As we sit here today, yes.
And then the longer term goal talked about in the Analyst Investor Day last year of getting to, I think it was 21% margin in 2025. You got residential that's going to be a little weaker for a couple of quarters coming with Pool a big chunk of that being higher margin. Does that enable us to keep to the 20 -- I mean, netting off against some of the other things you said about supply chain and internal inefficiencies, what have you. Can you still get to that number in 2025?
I mean, we would be very disappointed if we did not. We talked at the Investor Day about transformation being our lever to expand 100 basis points a year, that excludes Manitowoc Ice. So when you add Manitowoc Ice to the mix, we would be disappointed if we just got to 21%. And I would say that we will get there much sooner than what we had described at our Analyst Day. Our focus is very much on ROS expansion.
The next question comes from Julian Mitchell of Barclays.
This is Matthew Shaffer on for Julian Mitchell. I was wondering how management is thinking about balancing inventory liquidation with the potential EPS headwind from underproducing to normalized inventory here over the next few quarters?
Well, I mean, I think our inventory situation, as I said today, is mainly a result of us doing the best we can to get the raw inventory in around the core aspects have been hard to get, and we would expect to work that down pretty aggressively here over the next couple of quarters. And as Bob mentioned earlier, we'd be in a position to benefit from the cash generation of that inventory. It serves two purposes, it's moving down faster. If you think we can buy it cheaper in the future, obviously, we don't want to be sitting on higher cost inventory so we're aggressively moving to that reason. And the second one is the cash mobilization and getting the cash benefit from that inventory.

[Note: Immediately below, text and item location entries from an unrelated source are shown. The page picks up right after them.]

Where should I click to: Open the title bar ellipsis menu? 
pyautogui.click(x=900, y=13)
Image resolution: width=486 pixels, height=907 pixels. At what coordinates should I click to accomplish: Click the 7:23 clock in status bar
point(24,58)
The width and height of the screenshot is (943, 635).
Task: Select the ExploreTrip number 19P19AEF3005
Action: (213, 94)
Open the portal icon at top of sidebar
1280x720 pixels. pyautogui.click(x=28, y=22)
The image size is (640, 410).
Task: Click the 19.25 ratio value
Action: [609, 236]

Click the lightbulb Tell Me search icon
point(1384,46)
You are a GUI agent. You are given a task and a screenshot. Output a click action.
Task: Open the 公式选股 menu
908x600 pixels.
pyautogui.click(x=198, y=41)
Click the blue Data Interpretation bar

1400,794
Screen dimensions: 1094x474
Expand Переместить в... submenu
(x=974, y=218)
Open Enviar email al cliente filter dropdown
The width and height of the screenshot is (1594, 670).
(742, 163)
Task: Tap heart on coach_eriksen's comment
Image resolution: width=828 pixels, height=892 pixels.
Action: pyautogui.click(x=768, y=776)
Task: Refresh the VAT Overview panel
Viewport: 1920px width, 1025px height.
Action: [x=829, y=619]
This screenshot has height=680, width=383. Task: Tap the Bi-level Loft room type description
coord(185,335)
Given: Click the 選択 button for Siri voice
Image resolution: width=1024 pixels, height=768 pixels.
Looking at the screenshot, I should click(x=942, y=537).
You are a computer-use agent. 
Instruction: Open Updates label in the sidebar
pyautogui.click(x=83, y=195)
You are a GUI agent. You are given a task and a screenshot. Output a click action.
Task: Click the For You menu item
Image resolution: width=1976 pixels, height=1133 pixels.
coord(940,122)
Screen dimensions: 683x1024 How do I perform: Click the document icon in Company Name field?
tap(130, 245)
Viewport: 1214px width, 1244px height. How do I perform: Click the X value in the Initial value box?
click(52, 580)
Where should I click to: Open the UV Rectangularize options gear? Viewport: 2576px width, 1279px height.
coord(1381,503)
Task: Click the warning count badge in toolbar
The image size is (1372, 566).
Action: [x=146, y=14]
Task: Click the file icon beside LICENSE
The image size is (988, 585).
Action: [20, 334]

And then on IFT, I was just curious like how management is thinking about the price volume dynamics here in Q4 and into 2023 after a pretty strong quarter here in Q3?
We want to continue the momentum that we've built over the last couple of quarters, and it's not -- I mean, we'd like to accelerate it is what we'd like to do.
And we're very focused on the complexity reduction, and the transformation will help that segment significantly.
Okay. I'd like to thank everybody for joining us today. At Pentair, we are focused on creating a better world for people and the planet through smart, sustainable water solutions. We appreciate your interest today and as we continue to focus on helping the world sustainably move, improve enjoy water, life's most essential resource, we remain committed to driving superior shareholder value that we maybe the world's most valued sustainable water solutions company for employees, customers and shareholders. Andrea, you can conclude the call.
The conference has now concluded. Thank you for attending today's presentation, and you may now disconnect.